What about volcanoes?
are products of melting mantles, a journey through the Earth’s crust,
and the discharge of pent-up gases. Deep inside the Earth, there is a layer
called the mantle. The
mantle is a solid body of rock in between the molten core and thin crust
at the surface. The beginning of the volcanic eruption begins with these
rocks. In this layer, there can be an extremely high temperature and lots
of pressure, as a result of this combination, the rock begins to melt and
transforms into a liquid rock, also called magma.
Since the layers of the Earth gets thinner and thinner, the immense mass
of magma formed will travel up towards the Earth’s denser layers and
will eventually reach the Earth’s surface and become lava.

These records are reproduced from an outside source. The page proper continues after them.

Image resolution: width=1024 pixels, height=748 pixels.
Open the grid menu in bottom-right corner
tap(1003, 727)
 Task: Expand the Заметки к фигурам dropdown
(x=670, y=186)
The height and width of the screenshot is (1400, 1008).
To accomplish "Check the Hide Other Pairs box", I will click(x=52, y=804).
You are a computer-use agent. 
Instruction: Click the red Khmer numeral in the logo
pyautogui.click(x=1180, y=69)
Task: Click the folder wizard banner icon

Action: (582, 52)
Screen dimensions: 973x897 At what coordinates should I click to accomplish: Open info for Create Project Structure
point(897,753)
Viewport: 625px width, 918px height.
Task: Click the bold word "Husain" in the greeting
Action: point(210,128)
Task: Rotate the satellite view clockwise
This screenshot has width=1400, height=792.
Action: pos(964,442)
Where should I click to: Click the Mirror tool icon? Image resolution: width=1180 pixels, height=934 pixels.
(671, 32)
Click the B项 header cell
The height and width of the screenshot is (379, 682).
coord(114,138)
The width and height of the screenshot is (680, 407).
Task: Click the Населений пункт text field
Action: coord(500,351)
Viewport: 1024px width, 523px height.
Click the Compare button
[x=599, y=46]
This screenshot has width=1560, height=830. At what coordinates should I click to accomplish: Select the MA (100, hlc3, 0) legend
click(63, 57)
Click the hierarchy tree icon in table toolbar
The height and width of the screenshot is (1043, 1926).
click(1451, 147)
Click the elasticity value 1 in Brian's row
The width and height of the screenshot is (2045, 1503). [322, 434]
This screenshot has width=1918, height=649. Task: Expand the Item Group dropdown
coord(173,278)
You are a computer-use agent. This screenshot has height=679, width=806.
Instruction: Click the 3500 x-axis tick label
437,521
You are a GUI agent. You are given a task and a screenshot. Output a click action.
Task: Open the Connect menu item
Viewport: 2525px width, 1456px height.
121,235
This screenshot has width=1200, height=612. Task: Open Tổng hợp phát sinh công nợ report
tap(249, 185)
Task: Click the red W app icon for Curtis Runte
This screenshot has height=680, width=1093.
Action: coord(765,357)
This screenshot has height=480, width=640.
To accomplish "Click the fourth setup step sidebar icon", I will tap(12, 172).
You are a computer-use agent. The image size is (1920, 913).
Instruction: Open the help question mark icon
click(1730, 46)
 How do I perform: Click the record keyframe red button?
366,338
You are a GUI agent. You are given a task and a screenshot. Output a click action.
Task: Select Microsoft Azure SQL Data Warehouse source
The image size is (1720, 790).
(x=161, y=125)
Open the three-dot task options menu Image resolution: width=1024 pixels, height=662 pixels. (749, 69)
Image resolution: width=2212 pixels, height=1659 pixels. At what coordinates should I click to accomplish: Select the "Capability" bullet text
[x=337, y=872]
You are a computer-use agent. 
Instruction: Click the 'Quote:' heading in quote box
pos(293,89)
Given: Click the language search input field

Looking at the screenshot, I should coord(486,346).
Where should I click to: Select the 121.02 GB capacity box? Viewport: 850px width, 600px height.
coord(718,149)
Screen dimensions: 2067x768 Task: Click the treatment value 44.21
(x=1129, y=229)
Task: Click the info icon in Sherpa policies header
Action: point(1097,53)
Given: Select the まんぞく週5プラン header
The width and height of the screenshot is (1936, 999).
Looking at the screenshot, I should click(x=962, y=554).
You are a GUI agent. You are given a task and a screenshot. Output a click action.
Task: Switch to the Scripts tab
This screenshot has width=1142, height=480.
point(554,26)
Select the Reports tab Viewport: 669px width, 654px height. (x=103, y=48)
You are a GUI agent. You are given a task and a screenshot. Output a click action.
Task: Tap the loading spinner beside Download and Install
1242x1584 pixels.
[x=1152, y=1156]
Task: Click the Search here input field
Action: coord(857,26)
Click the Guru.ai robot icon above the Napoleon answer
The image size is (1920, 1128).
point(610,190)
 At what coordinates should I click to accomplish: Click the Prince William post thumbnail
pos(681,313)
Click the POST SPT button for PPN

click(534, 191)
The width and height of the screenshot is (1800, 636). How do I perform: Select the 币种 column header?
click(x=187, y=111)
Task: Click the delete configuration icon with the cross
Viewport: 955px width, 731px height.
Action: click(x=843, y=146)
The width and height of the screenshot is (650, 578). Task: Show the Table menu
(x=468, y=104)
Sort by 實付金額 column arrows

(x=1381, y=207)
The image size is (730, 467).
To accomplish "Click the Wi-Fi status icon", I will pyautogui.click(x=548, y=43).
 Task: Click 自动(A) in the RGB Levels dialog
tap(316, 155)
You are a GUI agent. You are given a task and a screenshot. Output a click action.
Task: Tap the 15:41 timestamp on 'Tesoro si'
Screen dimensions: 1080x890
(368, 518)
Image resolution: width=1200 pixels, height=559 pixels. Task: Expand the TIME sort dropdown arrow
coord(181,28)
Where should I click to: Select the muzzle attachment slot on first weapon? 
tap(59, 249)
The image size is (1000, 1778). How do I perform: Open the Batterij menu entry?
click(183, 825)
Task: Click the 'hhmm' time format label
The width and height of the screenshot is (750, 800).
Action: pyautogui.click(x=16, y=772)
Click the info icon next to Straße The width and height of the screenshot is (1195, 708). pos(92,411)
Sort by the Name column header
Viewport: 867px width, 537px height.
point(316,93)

There are many different lava types. Magma comes in different compositions so each of these different magma types will construct different lava types. There are fluid, fast-moving basalt to slower moving basalt, or more viscous andesite. The magma results are determined by the different collections of minerals in the rocks because all the minerals melt at different temperatures.
Volcanoes also erupt in different ways. The main reason for this has to do with plates.
Most volcanoes occur on plate boundaries. Plate boundaries are areas where Earth's shifting plates meet or split apart, usually with violent results.
Plate margins that are coming together are called convergent margins, while those that are splitting apart are called divergent. A third type, transform-fault margins, slide against each other and go in opposite directions (like those of the San Andreas Fault in California). Volcanoes can occur on convergent or divergent plate margins or over a hotspot, a spot inside the mantle that heats areas of the plate above it.
Along convergent margins, two plates meet and one descends beneath the other, a process called subduction. As the descending plate is forced deeper into the mantle, parts of it begin to melt and form magma that rises to the surface, often in explosive eruptions. Convergent margins tend to create large, classic, cone-shaped volcanoes called stratovolcanoes, such as Mt. St. Helens in Washington State.
At divergent margins, plates are coming apart and hot rock forces its way to the surface. Many divergent plate margins are under the oceans, creating long undersea rift zones that fill with lava. In some eruptions at divergent margins, the relatively calm, smooth flow of lava creates volcanoes with gently sloping sides, called shield volcanoes.
Hotspots can also cause shield volcanoes to form. As plates move over hotspots, volcanoes spring up and die down in turn, often creating an island chain. The Hawaiian Islands are the result of a hotspot.